:: Provided records
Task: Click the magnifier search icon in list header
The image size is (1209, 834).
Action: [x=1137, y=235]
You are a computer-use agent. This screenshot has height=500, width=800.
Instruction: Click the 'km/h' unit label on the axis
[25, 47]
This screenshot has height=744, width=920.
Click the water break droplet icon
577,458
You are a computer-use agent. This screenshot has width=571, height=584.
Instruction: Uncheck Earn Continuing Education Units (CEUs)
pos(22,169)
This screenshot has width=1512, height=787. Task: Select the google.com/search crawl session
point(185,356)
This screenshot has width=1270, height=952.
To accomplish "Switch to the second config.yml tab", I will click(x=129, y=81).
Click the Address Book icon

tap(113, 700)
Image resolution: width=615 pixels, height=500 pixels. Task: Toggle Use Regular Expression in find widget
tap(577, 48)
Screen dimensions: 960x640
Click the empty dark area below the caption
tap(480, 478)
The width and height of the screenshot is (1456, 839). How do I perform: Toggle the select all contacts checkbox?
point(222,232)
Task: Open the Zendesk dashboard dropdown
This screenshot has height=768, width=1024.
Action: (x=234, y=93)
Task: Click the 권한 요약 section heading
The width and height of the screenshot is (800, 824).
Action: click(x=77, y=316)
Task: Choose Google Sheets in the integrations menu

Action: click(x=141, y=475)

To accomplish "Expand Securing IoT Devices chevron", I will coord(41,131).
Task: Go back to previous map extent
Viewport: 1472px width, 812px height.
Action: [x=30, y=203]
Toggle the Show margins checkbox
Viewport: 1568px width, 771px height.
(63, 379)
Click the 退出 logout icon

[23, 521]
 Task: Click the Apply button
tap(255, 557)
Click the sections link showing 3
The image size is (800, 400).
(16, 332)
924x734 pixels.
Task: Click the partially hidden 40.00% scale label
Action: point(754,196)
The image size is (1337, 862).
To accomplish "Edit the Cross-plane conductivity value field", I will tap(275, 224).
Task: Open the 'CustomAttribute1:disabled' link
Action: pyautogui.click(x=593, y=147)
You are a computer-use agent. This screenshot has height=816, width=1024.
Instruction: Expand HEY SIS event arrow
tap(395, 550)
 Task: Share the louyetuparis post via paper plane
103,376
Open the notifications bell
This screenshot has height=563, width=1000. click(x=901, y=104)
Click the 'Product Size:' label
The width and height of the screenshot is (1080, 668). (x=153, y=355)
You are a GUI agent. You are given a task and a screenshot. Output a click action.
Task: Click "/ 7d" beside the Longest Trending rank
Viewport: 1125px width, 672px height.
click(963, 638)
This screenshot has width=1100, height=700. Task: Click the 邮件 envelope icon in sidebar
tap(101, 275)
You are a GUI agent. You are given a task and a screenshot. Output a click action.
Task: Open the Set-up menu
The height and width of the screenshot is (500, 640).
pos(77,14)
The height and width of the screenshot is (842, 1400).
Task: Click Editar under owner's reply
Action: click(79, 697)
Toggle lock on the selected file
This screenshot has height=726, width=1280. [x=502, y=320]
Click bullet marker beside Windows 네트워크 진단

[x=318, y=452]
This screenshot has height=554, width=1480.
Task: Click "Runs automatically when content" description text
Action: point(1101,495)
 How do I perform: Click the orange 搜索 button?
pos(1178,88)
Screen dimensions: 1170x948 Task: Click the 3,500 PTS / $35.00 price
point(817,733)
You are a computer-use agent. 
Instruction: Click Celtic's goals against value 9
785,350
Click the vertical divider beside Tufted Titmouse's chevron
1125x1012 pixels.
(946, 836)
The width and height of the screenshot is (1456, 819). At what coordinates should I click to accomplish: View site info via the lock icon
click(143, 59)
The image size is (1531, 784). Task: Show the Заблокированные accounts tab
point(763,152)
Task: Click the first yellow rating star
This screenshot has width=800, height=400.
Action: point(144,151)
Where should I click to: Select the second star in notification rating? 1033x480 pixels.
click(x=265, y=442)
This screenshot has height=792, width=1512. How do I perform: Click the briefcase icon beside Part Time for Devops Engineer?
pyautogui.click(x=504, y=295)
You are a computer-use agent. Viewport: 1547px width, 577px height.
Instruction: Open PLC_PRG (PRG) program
::::
Print each entry above word for word, leaving none out.

Task: Click the magnifier search icon in list header
The image size is (1209, 834).
Action: [x=1137, y=235]
You are a computer-use agent. This screenshot has height=500, width=800.
Instruction: Click the 'km/h' unit label on the axis
[25, 47]
This screenshot has height=744, width=920.
Click the water break droplet icon
577,458
You are a computer-use agent. This screenshot has width=571, height=584.
Instruction: Uncheck Earn Continuing Education Units (CEUs)
pos(22,169)
This screenshot has width=1512, height=787. Task: Select the google.com/search crawl session
point(185,356)
This screenshot has width=1270, height=952.
To accomplish "Switch to the second config.yml tab", I will click(x=129, y=81).
Click the Address Book icon

tap(113, 700)
Image resolution: width=615 pixels, height=500 pixels. Task: Toggle Use Regular Expression in find widget
tap(577, 48)
Screen dimensions: 960x640
Click the empty dark area below the caption
tap(480, 478)
The width and height of the screenshot is (1456, 839). How do I perform: Toggle the select all contacts checkbox?
point(222,232)
Task: Open the Zendesk dashboard dropdown
This screenshot has height=768, width=1024.
Action: (x=234, y=93)
Task: Click the 권한 요약 section heading
The width and height of the screenshot is (800, 824).
Action: click(x=77, y=316)
Task: Choose Google Sheets in the integrations menu

Action: click(x=141, y=475)

To accomplish "Expand Securing IoT Devices chevron", I will coord(41,131).
Task: Go back to previous map extent
Viewport: 1472px width, 812px height.
Action: [x=30, y=203]
Toggle the Show margins checkbox
Viewport: 1568px width, 771px height.
(63, 379)
Click the 退出 logout icon

[23, 521]
 Task: Click the Apply button
tap(255, 557)
Click the sections link showing 3
The image size is (800, 400).
(16, 332)
924x734 pixels.
Task: Click the partially hidden 40.00% scale label
Action: point(754,196)
The image size is (1337, 862).
To accomplish "Edit the Cross-plane conductivity value field", I will tap(275, 224).
Task: Open the 'CustomAttribute1:disabled' link
Action: pyautogui.click(x=593, y=147)
You are a computer-use agent. This screenshot has height=816, width=1024.
Instruction: Expand HEY SIS event arrow
tap(395, 550)
 Task: Share the louyetuparis post via paper plane
103,376
Open the notifications bell
This screenshot has height=563, width=1000. click(x=901, y=104)
Click the 'Product Size:' label
The width and height of the screenshot is (1080, 668). (x=153, y=355)
You are a GUI agent. You are given a task and a screenshot. Output a click action.
Task: Click "/ 7d" beside the Longest Trending rank
Viewport: 1125px width, 672px height.
click(963, 638)
This screenshot has width=1100, height=700. Task: Click the 邮件 envelope icon in sidebar
tap(101, 275)
You are a GUI agent. You are given a task and a screenshot. Output a click action.
Task: Open the Set-up menu
The height and width of the screenshot is (500, 640).
pos(77,14)
The height and width of the screenshot is (842, 1400).
Task: Click Editar under owner's reply
Action: click(79, 697)
Toggle lock on the selected file
This screenshot has height=726, width=1280. [x=502, y=320]
Click bullet marker beside Windows 네트워크 진단

[x=318, y=452]
This screenshot has height=554, width=1480.
Task: Click "Runs automatically when content" description text
Action: point(1101,495)
 How do I perform: Click the orange 搜索 button?
pos(1178,88)
Screen dimensions: 1170x948 Task: Click the 3,500 PTS / $35.00 price
point(817,733)
You are a computer-use agent. 
Instruction: Click Celtic's goals against value 9
785,350
Click the vertical divider beside Tufted Titmouse's chevron
1125x1012 pixels.
(946, 836)
The width and height of the screenshot is (1456, 819). At what coordinates should I click to accomplish: View site info via the lock icon
click(143, 59)
The image size is (1531, 784). Task: Show the Заблокированные accounts tab
point(763,152)
Task: Click the first yellow rating star
This screenshot has width=800, height=400.
Action: point(144,151)
Where should I click to: Select the second star in notification rating? 1033x480 pixels.
click(x=265, y=442)
This screenshot has height=792, width=1512. How do I perform: Click the briefcase icon beside Part Time for Devops Engineer?
pyautogui.click(x=504, y=295)
You are a computer-use agent. Viewport: 1547px width, 577px height.
Instruction: Open PLC_PRG (PRG) program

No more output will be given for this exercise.